2  Department of Chemical and Metallurgical Engineering, Vaal University of Technology, Private Bag X021, Vanderbijlpark, Gauteng, 1900, South Africa
Academic Editor: Young-Cheol Chang

Abstract:

Machine learning models offer dynamic systems that can surpass the limits of quantitative models for estimating solar photovoltaic (PV) output, particularly under changing seasonal weather conditions. This study evaluates data-driven models, such as linear regression (LR), decision trees (DTs), and artificial neural networks (ANNs), to determine solar energy production. Historical metadata from May 2024 to December 2025 utilized as the input data pertained to climatic factors such as sun irradiance, temperature, humidity, wind speed, cloud cover, and precipitation. The ML systems were trained and validated in MATLAB, with integrated hyperparameter adjustment to enhance the model performance. Quantitative indicators comprising the mean squared error (MAE), root mean square error (RMSE), and coefficient of determination (R2) were applied to validate and compare the generalizability of the resultant models.
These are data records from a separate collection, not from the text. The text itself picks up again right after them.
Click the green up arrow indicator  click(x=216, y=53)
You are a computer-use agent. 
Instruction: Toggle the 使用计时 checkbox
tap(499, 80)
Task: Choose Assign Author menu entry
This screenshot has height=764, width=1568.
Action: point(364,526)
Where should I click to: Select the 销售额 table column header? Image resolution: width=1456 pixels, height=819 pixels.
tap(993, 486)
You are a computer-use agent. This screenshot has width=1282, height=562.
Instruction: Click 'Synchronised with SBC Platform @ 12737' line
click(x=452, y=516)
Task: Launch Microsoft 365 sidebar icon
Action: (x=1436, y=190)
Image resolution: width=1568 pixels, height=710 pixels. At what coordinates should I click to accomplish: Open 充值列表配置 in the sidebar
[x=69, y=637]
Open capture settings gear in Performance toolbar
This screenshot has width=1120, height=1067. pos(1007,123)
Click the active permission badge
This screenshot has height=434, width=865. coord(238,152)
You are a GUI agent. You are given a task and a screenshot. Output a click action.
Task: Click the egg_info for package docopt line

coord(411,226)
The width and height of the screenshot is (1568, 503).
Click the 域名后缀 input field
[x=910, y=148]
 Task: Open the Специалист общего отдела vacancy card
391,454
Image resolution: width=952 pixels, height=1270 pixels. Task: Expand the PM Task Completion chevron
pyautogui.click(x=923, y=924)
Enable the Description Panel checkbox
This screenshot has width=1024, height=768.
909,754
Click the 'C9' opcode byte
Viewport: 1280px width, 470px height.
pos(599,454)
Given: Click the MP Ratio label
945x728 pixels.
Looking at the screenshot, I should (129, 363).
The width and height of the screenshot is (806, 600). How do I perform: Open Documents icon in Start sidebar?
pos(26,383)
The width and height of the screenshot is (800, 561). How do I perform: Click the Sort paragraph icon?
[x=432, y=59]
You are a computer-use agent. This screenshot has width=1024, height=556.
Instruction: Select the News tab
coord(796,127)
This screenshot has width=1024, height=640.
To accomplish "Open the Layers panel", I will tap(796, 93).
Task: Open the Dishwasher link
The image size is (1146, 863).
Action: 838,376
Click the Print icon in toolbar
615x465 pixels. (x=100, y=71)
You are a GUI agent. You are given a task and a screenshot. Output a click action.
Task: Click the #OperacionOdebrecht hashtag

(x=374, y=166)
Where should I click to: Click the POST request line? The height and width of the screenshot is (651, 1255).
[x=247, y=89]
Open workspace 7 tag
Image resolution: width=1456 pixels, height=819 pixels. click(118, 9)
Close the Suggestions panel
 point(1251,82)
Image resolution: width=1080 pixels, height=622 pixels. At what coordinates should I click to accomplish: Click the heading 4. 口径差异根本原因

The ANN model surpassed LR and the DT in identifying nonlinear relationships, with an average performance of an MSE = 0.7512, an RMSE = 0.8667, and R2 = 0.9725. This was achieved on an optimized ANN architecture using the Bayesian Regularization training methodology, one hidden layer with eight neurons, a sigmoid activation function, and a learning rate of 0.001. These results demonstrate that the ANN provides a more efficient strategy for reliable PV output estimation, vital to improving energy planning and facilitating the larger integration of solar technology into weather-dependent power networks.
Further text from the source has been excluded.